▶ [Énoncé A]:
Redimensionnez les coordonnées données en réponse dans les enregistrements, entre la ligne qui contient « This screenshot has height=1512, width=2419. » et celle qui contient « (x=481, y=58) », incluses : multipliez-les par 1,5 et arrondissez à l'entier, les demis vers le haut. Recopiez toutes ces lignes, demandes comprises.

▶ [Extrait de texte]:

ANJOU-SAUMUR « Ici, on se parle »

Patrick Touchais - La vigne - n°216 - janvier 2010 - page 58

Le négoce commercialise l'essentiel des rosés et des bulles d'Anjou-Saumur. Les relations avec les producteurs sont rythmées par des rencontres régulières. Parfois tendues, parfois apaisées.

Deux, trois ou quatre fois par an, selon les appellations, vignerons et négociants d'Anjou-Saumur se mettent autour d'une table. Ces réunions ne concernent que les appellations majoritairement commercialisées par le négoce : Cabernet-d'Anjou, Rosé d'Anjou, Saumur Mousseux et Crémant de Loire. Pour cette dernière, il s'agit de rencontres régionales, puisque la Touraine voisine produit un tiers de l'appellation.

On discute volumes, marchés et prix

Ces commissions paritaires sont organisées sous l'égide de l'interprofession. On y discute volumes, marchés et prix. « La viticulture demande un prix minimum, qu'elle recommande aux producteurs de suivre. Le négoce annonce le sien. Et le marché fait le reste », résume un vigneron aguerri. Illustration parfaite cette année, avec une demande de la production à 148 €/hl pour le cabernet-d'anjou, une proposition du négoce à 145 €/hl et un prix moyen enregistré par l'interprofession légèrement supérieur à 150 €/hl, de septembre à novembre.

« Les problèmes sont parfois dûs à un manque d'échanges entre négoce et production. Il vaut toujours mieux s'expliquer autour d'une table que de s'envoyer des lettres recommandées. Ici, on se parle », estime Olivier Lecomte, président des producteurs de rosés.

La dernière rencontre concernant les appellations de rosés s'est déroulée mi-décembre. Négoce et production attendaient avec grand intérêt les premières données fournies par la Fédération viticole de l'Anjou sur les volumes de la récolte 2009.

Le millésime 2008 avait été plombé par un gel de printemps, provoquant des baisses de sorties de 11 % en cabernet-d'anjou et une hausse des cours de 20 %, à plus de 155 €/hl.

▶ [Énoncé B]:
Écrivez la suite de l'article sur les rencontres entre négociants et vignerons d'Anjou-Saumur, à partir de sa dernière phrase.

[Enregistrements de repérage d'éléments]

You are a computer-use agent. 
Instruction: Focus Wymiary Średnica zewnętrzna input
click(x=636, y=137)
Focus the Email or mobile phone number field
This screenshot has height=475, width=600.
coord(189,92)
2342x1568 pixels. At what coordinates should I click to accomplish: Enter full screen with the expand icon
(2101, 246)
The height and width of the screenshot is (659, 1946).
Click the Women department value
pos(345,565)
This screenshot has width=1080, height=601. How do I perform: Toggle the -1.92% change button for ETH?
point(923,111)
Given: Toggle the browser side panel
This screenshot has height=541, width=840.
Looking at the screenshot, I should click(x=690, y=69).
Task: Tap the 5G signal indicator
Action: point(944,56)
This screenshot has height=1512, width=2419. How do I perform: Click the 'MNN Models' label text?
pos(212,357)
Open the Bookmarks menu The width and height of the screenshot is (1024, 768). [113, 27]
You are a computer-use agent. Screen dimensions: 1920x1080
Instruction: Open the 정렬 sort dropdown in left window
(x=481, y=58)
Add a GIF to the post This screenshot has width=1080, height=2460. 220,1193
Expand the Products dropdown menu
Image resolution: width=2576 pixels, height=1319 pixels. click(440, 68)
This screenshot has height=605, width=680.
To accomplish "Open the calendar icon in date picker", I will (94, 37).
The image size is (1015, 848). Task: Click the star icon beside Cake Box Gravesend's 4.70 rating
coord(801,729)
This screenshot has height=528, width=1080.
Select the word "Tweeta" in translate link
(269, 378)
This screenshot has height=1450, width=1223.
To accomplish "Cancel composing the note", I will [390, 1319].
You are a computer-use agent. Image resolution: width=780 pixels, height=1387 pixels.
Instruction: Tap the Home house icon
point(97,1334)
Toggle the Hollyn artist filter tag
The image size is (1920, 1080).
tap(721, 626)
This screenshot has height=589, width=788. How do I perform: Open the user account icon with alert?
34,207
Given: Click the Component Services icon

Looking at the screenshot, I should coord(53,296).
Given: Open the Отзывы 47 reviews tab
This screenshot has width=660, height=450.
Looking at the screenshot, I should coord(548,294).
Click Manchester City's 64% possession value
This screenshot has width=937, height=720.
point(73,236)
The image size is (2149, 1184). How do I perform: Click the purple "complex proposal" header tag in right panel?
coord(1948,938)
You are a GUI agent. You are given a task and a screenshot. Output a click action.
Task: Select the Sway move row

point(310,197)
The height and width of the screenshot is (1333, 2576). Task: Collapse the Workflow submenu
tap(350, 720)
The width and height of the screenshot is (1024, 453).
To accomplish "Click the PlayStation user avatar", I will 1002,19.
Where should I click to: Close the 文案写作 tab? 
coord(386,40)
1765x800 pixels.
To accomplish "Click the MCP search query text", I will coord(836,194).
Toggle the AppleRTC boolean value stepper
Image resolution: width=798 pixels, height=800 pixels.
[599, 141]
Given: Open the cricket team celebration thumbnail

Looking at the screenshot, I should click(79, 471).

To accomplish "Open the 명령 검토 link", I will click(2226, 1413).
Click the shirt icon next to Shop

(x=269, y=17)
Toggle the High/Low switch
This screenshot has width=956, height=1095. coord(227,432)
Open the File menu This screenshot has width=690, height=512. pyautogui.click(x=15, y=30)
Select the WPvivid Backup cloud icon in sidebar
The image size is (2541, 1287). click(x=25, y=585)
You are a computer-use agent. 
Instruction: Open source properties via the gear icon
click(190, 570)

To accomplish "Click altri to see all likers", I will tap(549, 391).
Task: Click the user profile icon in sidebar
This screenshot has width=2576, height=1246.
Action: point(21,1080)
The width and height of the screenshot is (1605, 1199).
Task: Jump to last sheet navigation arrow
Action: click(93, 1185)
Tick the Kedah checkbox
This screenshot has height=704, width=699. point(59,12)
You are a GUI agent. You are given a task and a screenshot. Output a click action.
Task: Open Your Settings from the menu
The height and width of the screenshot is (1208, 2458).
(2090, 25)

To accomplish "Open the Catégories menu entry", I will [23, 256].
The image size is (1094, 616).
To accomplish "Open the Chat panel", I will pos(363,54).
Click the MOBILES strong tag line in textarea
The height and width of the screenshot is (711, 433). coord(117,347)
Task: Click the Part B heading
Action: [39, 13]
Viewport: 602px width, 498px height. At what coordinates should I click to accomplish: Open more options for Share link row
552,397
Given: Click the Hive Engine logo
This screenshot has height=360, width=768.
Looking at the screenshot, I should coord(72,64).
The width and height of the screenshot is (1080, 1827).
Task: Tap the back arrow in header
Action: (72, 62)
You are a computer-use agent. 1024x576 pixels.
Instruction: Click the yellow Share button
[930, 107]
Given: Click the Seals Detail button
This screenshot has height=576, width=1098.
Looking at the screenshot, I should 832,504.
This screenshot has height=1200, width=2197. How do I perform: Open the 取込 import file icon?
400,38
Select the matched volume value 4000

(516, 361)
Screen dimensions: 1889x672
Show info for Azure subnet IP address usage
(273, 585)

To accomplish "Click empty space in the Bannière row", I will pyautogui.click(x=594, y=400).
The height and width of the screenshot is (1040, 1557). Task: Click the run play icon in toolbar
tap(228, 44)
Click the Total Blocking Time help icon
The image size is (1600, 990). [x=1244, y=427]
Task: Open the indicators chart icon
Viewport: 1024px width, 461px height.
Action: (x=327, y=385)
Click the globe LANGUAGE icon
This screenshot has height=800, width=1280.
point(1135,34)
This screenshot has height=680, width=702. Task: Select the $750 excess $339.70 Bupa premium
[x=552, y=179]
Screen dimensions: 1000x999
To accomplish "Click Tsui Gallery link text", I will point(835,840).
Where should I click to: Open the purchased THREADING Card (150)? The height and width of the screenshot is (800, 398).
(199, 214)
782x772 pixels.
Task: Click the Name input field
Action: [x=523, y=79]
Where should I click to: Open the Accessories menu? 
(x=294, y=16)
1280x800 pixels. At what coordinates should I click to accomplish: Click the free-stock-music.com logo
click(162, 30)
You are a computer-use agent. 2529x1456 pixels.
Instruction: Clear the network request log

▶ [Corrigé A]:
This screenshot has height=1512, width=2419. How do I perform: Click the 'MNN Models' label text?
pos(318,536)
Open the Bookmarks menu The width and height of the screenshot is (1024, 768). [170, 41]
You are a computer-use agent. Screen dimensions: 1920x1080
Instruction: Open the 정렬 sort dropdown in left window
(x=722, y=87)

▶ [Corrigé B]:
L'offre est équilibrée

Avec quelque 450 000 hl de rosés annoncés lors de la réunion de mi-décembre, le millésime 2009 ne devrait pas reposer les mêmes problèmes. L'offre est équilibrée. Les cours restent fermes. La situation économique des rosés angevins semble plutôt sereine. On est loin des années 1990 où ils s'achetaient à bas prix et où les vignerons manifestaient bruyamment dans les réunions ou à la porte des négociants.

Depuis cette époque, plusieurs éléments ont modifié la donne dans les relations entre négoce et production. Les ventes de rosés ont pris des couleurs au plan national. L'Anjou et ses rosés demi-secs ont su prendre leur part du gâteau. De même, les bulles de Loire ont su emboîter le pas aux champagnes. Parallèlement, le niveau qualitatif de ces vins a fortement progressé.

Troisième élément : les dernières récoltes, dont celle de 2008 frappée par le gel, ont été peu abondantes. Elles ont provoqué un déséquilibre à l'avantage des vignerons entre l'offre et la demande.

Enfin, la venue des Grands chai s de France et de Castel a bousculé les vieilles pratiques. Dès son arrivée dans le Val de Loire en 2007, via le rachat de Sautejeau et Friedrich, Castel s'est positionné sur le créneau du cabernet-d'anjou en créant la marque Plessis-Duval, avec l'objectif d'être leader sur ce produit en grande distribution. A l'en croire, il a réussi son pari. Le leader français du vin annonce deux millions de cols vendus en 2009, et compte bien ne pas en rester là. Il faut donc du volume.

« Une relation adulte »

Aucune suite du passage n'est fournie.